§ **JOB**
Rewrite the part that opens with the line containing "Open the Branch: gh-pages dropdown" and closes with the line containing "[x=424, y=281]", both lines included. Multiply each coordinate in the answers by 0.6 and round it to a whole number, rounding halves up, and leave everything else in those lines unchanged.

§ **DATASET EXCERPTS**

-------

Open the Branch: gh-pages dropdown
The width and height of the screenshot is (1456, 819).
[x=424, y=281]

-------

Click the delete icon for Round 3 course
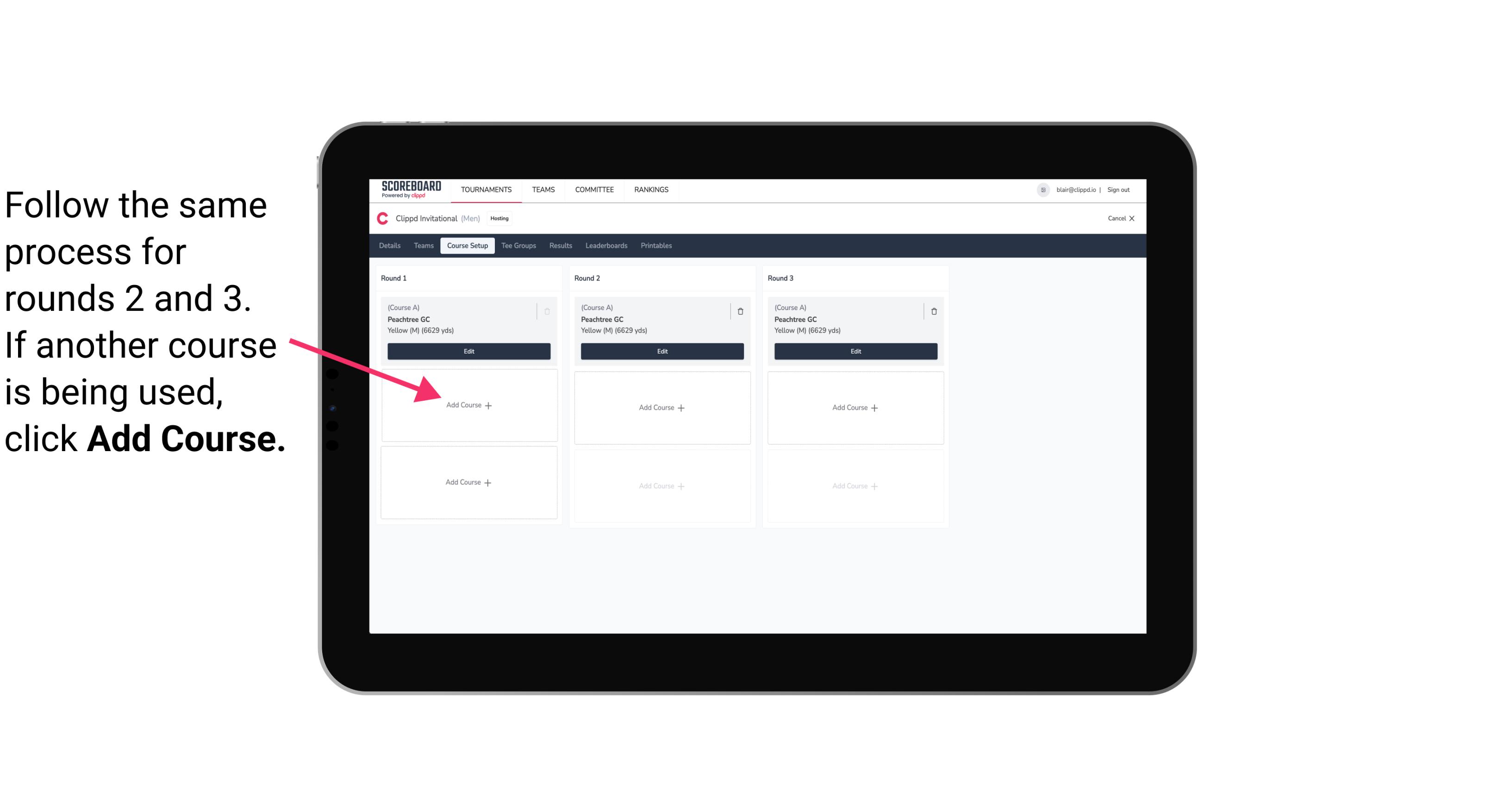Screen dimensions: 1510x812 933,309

-------

§ **FINISHED ANSWER**
Open the Branch: gh-pages dropdown
The width and height of the screenshot is (1456, 819).
[x=254, y=169]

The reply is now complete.